“In 1972 — I think I was a junior or senior in high school — the government came out and wanted to move the landfill out here,” Caldwell said.
“They made promises that if (the elders) would let them put the landfill on Eubanks Road, that once it was completed, they would give the community a recreation facility, streetlights, water, sewers and sidewalks.”
He said that once the landfill reached capacity in 1985, local government officials voted to expand the landfill rather than close it.
“The government at that time refused to honor the promises of those before them, saying they didn’t make those agreements and they couldn’t be held responsible for them,” Caldwell said. “That’s when the battle started.”

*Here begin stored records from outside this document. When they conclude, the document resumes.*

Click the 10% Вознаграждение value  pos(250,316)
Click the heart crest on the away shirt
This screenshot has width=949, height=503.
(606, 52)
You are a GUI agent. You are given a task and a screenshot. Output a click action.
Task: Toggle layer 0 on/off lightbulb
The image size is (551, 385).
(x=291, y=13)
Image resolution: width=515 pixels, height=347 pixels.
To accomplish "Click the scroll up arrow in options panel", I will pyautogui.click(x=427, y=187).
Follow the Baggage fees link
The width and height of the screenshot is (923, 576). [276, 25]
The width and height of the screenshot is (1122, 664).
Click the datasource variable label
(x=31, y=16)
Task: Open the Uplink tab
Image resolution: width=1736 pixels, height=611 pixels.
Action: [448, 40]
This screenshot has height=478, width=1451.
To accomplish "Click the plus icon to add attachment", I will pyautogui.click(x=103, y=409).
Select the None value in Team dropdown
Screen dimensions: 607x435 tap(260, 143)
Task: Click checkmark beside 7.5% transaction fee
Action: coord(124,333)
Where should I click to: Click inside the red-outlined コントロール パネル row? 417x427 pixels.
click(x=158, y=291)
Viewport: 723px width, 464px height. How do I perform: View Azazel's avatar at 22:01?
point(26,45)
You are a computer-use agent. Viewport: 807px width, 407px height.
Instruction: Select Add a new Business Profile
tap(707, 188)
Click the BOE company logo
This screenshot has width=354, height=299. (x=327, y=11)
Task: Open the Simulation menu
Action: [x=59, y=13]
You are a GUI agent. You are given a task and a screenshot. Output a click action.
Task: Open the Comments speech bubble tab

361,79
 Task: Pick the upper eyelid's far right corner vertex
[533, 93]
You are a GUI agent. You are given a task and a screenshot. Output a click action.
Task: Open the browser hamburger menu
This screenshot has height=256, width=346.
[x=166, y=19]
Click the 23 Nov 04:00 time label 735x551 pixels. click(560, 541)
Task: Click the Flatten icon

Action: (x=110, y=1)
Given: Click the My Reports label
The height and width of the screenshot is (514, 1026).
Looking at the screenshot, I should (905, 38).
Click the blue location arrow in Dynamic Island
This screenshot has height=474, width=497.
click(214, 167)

Slowly, they were able to mark things off their list, but the greatest accomplishment came in February 2012, when the county announced the landfill would close the next year.
“When they said they were going to close the landfill and not put any more out here, that was a great moment that just brought joy,” Campbell said. “We began to change the quality of life from then on.”
Given all the joy about the landfill decision, the August 2012 announcement that the neighborhood-founded community center would close was a huge disappointment.
But the Orange County Board of Commissioners stepped in two months later, promising to provide the funds to build a new community center.
After almost two years of budget negotiations, the site broke ground in May 2014.
Six months later
Now, six months later, Caldwell stands at the main entrance to the finished center, welcoming community members and politicians alike, saying as each pass, “Welcome to our home.”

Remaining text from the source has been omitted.